**Short task**
Return every line of the records below verbatim, omitting the pictures.

**Supplied data**
----

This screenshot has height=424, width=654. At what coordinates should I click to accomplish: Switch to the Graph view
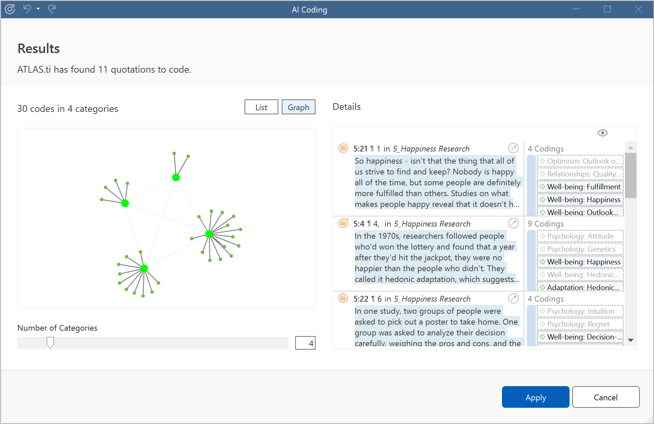298,107
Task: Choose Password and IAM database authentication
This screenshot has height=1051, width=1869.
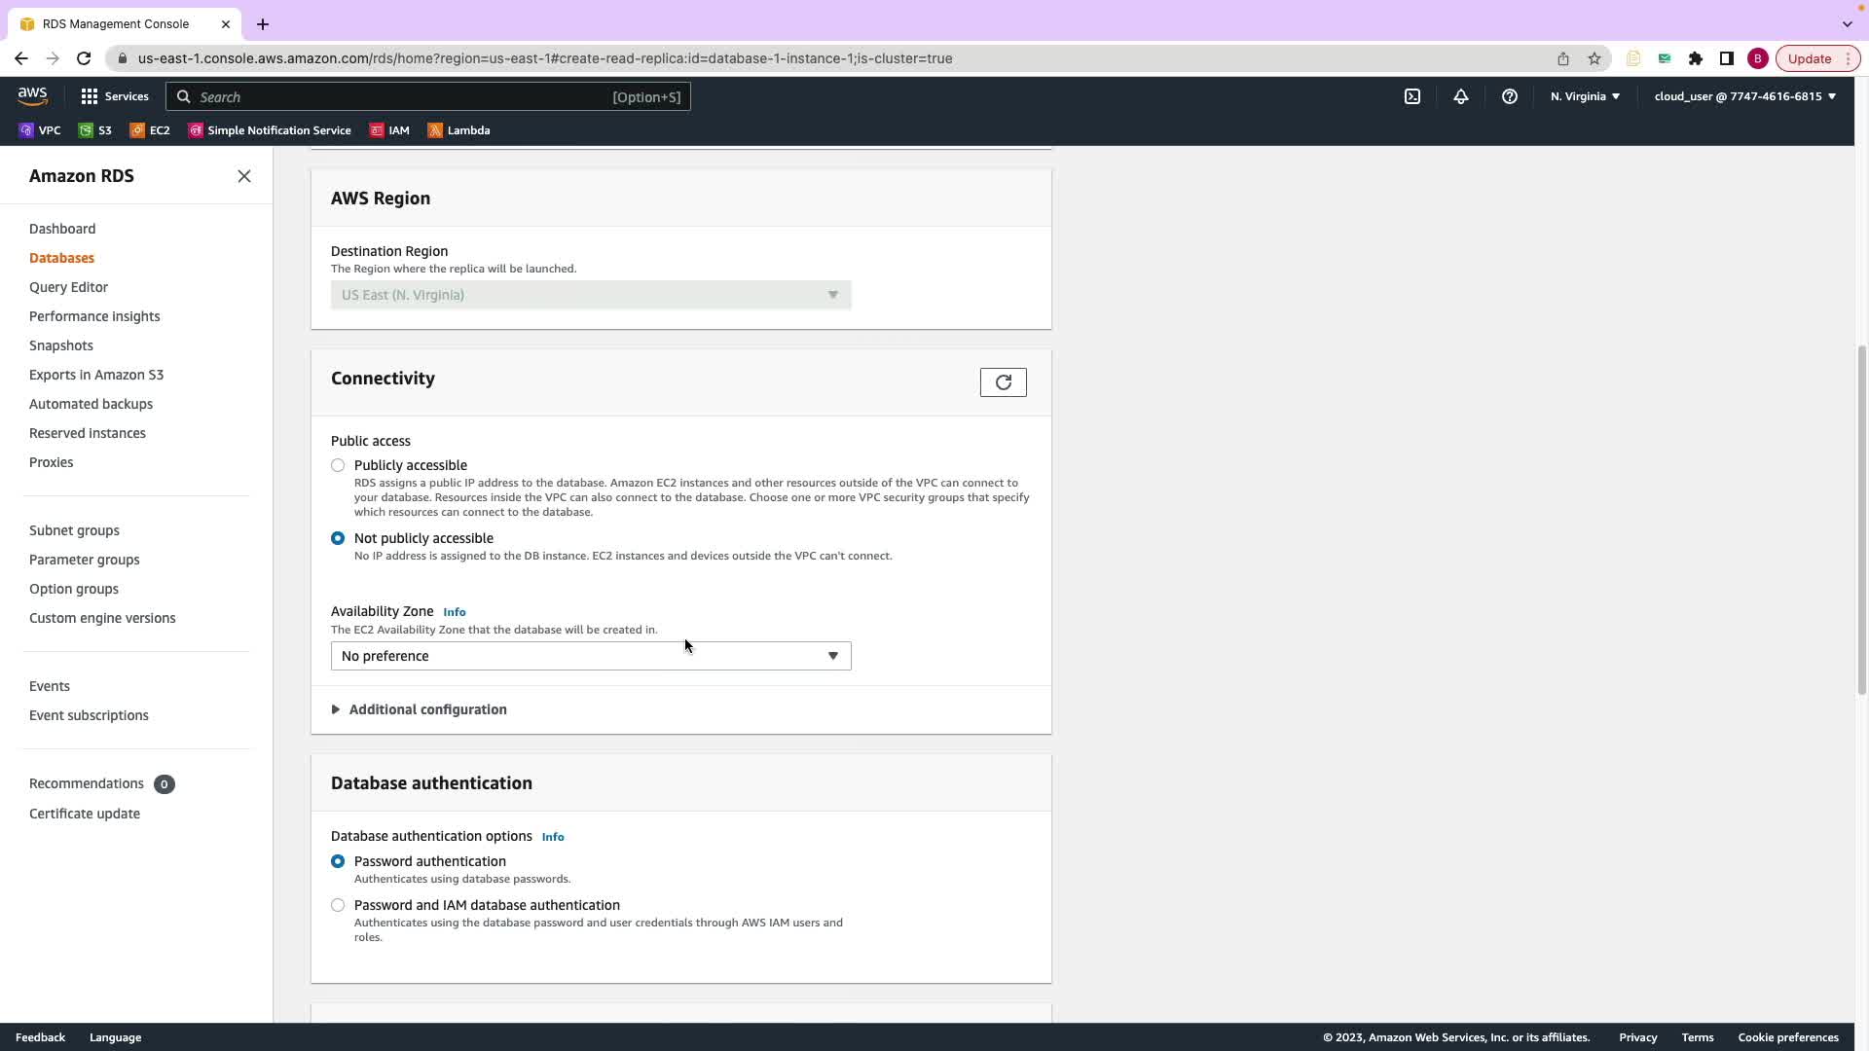Action: click(x=338, y=905)
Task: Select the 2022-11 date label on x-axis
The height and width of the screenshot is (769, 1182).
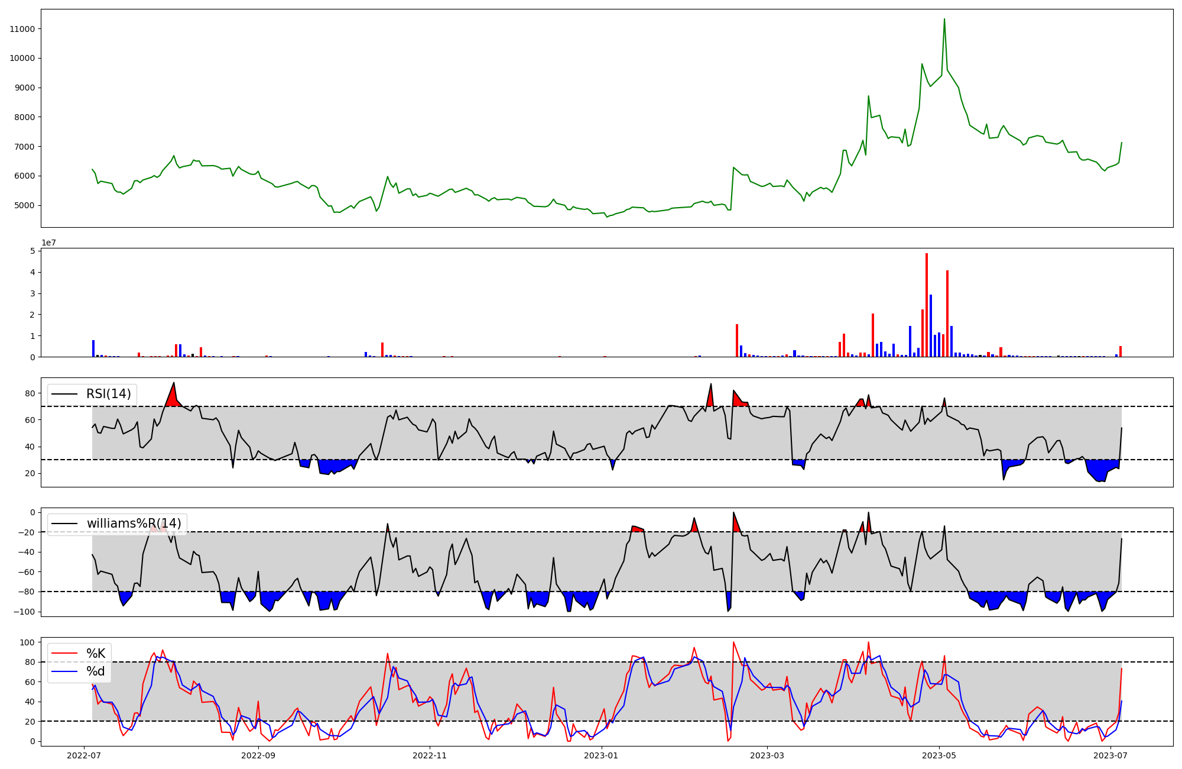Action: coord(430,755)
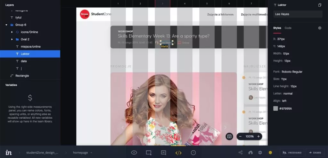Screen dimensions: 328x158
Task: Collapse the Group 6 layer group
Action: (6, 25)
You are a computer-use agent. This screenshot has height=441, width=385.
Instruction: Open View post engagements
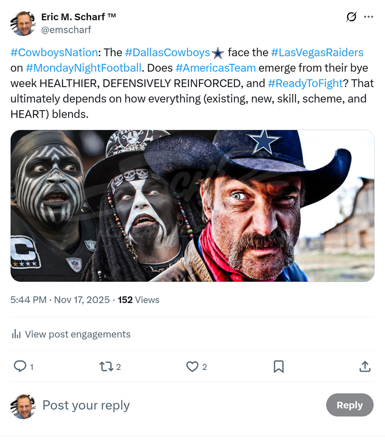click(x=77, y=334)
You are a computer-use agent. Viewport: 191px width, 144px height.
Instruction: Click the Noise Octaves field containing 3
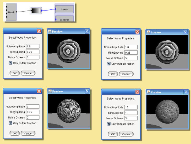point(131,118)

----

**Final result**
This screenshot has height=424, width=654. At what coordinates should I click to accomplish: Switch to the Graph view
298,107
Task: Choose Password and IAM database authentication
This screenshot has height=1051, width=1869.
Action: click(x=338, y=905)
Task: Select the 2022-11 date label on x-axis
The height and width of the screenshot is (769, 1182).
Action: coord(430,755)
Screen dimensions: 328x158
Task: Collapse the Group 6 layer group
Action: (6, 25)
You are a computer-use agent. This screenshot has height=441, width=385.
Instruction: Open View post engagements
click(x=77, y=334)
You are a computer-use agent. Viewport: 191px width, 144px height.
Instruction: Click the Noise Octaves field containing 3
point(131,118)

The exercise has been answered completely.